Die Arbeiten von Andrew Wilson und seinem Team lassen Schlüsse darauf zu, wie die Capacocha vorbereitet wurde. Bereits 2007 bestätigten die Forscher, dass sich die Ernährung des ältesten Mädchens etwa ein Jahr vor ihrem Tod drastisch verändert hat. Die Analyse von Kohlenstoff-, Wasserstoff-, Sauerstoff- und Stickstoffisotopen zeigte, dass das Kind lange Zeit vor allem Kartoffeln gegessen hatte. Dann aber änderte sich sein Speiseplan: Es ernährte sich auch von Mais und Lamafleisch. Die Forscher gehen davon aus, dass diese Umstellung der Nahrung eine Vorbereitung auf die Opferung war.

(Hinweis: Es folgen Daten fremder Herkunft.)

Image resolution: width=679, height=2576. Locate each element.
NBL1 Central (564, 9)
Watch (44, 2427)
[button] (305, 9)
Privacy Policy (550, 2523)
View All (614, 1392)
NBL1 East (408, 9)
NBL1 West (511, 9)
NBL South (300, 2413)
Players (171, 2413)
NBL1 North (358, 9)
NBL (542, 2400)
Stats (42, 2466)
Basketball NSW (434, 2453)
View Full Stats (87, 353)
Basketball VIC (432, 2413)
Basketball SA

Bei der Analyse für die aktuelle Studie fanden die Forscher Spuren von Alkohol. Diese stammen möglicherweise von dem vergorenen Maisgetränk Chicha. Das 13-jährige Mädchen hatte zudem einen Pfriem aus Kokablättern in der linken Wangentasche, wie Aufnahmen des Kopfes mit dem Computertomografen und Analysen ergaben. Die Inka glaubten, dass Rauschzustände einen Zugang zur Welt der Geister ermöglichten. „Koka und Alkohol waren Substanzen, die einen veränderten, als heilig geltenden Status herbeiführten“, heißt es in der Studie. Die Rauschmittel könnten aber auch dazu beigetragen haben, die Kinder für die Rituale gefügig zu machen oder sie zu beruhigen, wenn sie sich dem Ort nähern mussten, an dem sie schließlich geopfert wurden: dem Gipfel eines Berges.